Trypanosoma evansi and Surra: A Review and Perspectives on Transmission, Epidemiology and Control, Impact, and Zoonotic Aspects

1CIRAD, UMR-InterTryp, 34398 Montpellier, France
2Faculty of Veterinary Medicine, Kasetsart University, Chatuchak, Bangkok 10900, Thailand
3College of Veterinary Medicine, Central Mindanao University, Mindanao, University Town, Musuan, Maramag, Philippines
4Center for Parasitic Organisms, State Key Laboratory of Biocontrol, School of Life Sciences, Sun Yat-Sen University, Guangzhou 510275, China

Received 30 April 2013; Accepted 29 July 2013

Academic Editor: Jude M. Przyborski

Copyright © 2013 Marc Desquesnes et al. This is an open access article distributed under the Creative Commons Attribution License, which permits unrestricted use, distribution, and reproduction in any medium, provided the original work is properly cited.

Abstract

This paper reviews the transmission modes of Trypanosoma evansi. Its worldwide distribution is attributed to mechanical transmission. While the role of tabanids is clear, we raise questions on the relative role of Haematobia sp. and the possible role of Stomoxys sp. in delayed transmission. A review of the available trypanocidal drugs and their efficacy in various host species is useful for understanding how they interact in disease epidemiology, which is complex. Although there are similarities with other mechanically transmitted trypanosomes, T. evansi has a more complex epidemiology due to the diversity of its hosts and vectors.

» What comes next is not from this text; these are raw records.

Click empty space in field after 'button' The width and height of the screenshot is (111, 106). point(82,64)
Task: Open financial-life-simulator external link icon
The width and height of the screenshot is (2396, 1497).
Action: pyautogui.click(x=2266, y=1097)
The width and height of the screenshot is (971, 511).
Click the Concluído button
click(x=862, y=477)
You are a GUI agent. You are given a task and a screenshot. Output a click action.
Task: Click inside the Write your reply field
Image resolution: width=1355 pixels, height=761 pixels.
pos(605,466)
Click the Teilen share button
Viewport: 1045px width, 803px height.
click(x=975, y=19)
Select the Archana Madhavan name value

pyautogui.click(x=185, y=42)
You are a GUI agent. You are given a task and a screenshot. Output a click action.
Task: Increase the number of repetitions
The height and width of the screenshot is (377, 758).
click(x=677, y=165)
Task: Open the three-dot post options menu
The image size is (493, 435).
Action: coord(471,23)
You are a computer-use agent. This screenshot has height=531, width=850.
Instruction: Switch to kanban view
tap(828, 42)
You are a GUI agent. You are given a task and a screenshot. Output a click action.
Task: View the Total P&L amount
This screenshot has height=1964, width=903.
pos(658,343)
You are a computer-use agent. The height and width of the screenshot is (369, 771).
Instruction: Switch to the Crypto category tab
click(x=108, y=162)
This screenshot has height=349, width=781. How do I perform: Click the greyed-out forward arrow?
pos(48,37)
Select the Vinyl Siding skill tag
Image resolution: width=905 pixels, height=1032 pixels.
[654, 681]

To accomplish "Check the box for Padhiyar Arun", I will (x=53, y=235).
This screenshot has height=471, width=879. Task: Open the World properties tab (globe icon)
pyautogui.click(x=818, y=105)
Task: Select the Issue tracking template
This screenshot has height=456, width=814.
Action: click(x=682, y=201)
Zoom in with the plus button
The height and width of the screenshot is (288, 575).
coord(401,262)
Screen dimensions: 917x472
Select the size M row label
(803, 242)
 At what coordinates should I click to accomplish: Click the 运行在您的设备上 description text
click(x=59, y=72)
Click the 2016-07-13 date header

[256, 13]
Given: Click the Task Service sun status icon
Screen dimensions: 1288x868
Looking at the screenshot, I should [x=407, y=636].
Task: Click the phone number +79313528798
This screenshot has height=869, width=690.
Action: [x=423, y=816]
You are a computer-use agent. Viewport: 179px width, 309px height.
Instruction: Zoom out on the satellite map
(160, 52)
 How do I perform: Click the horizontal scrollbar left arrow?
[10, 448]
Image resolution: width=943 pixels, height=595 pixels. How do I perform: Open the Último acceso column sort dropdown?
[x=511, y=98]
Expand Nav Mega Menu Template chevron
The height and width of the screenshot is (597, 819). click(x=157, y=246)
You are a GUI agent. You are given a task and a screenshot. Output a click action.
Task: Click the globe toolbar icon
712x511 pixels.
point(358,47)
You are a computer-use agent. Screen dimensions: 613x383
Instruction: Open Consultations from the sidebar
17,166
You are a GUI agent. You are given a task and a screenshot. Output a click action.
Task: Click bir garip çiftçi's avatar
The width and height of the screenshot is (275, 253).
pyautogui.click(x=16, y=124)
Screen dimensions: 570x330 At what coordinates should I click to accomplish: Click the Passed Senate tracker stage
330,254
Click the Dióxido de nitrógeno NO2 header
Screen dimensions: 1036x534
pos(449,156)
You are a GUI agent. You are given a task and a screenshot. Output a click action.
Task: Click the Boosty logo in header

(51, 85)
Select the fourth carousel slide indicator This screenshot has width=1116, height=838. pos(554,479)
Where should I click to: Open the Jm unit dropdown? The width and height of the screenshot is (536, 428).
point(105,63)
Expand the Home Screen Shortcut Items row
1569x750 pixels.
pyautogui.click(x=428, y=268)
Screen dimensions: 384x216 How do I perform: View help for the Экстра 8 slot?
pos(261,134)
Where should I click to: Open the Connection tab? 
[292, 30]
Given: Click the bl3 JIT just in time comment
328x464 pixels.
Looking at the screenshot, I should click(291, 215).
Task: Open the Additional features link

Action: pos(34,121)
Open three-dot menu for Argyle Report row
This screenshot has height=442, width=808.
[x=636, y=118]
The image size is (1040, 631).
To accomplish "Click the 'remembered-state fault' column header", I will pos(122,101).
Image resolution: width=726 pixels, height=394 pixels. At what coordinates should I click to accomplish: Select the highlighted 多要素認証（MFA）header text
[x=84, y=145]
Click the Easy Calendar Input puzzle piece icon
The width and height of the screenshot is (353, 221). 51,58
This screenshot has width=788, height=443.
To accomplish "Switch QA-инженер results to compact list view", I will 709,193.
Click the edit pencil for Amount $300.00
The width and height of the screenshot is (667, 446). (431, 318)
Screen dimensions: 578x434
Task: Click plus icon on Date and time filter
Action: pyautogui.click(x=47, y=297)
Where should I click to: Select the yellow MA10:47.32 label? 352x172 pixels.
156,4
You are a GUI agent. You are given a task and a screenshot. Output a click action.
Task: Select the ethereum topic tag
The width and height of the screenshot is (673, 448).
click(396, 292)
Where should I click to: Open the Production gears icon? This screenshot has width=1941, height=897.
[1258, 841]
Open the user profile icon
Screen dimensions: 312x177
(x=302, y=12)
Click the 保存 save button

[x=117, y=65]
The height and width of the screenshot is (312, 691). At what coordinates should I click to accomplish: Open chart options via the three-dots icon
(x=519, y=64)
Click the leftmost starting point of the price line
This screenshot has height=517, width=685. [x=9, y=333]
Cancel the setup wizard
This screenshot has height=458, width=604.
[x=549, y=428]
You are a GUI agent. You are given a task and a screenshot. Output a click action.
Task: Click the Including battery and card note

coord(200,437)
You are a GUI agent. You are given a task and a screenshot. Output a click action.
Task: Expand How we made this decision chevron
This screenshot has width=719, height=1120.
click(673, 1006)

The impact of clinical and subclinical disease is difficult to establish. A model was developed for buffaloes in the Philippines, which could be transferred to other places and livestock systems. Since Trypanosoma evansi was reported in humans, further research is required to investigate its zoonotic potential. Surra remains a potentially emerging disease that is a threat to Australia, Spain, and France. A number of questions about the disease have yet to be resolved. This brief review of the basic knowledge of T. evansi suggests that there is renewed interest in the parasite, which is spreading and has a major economic impact.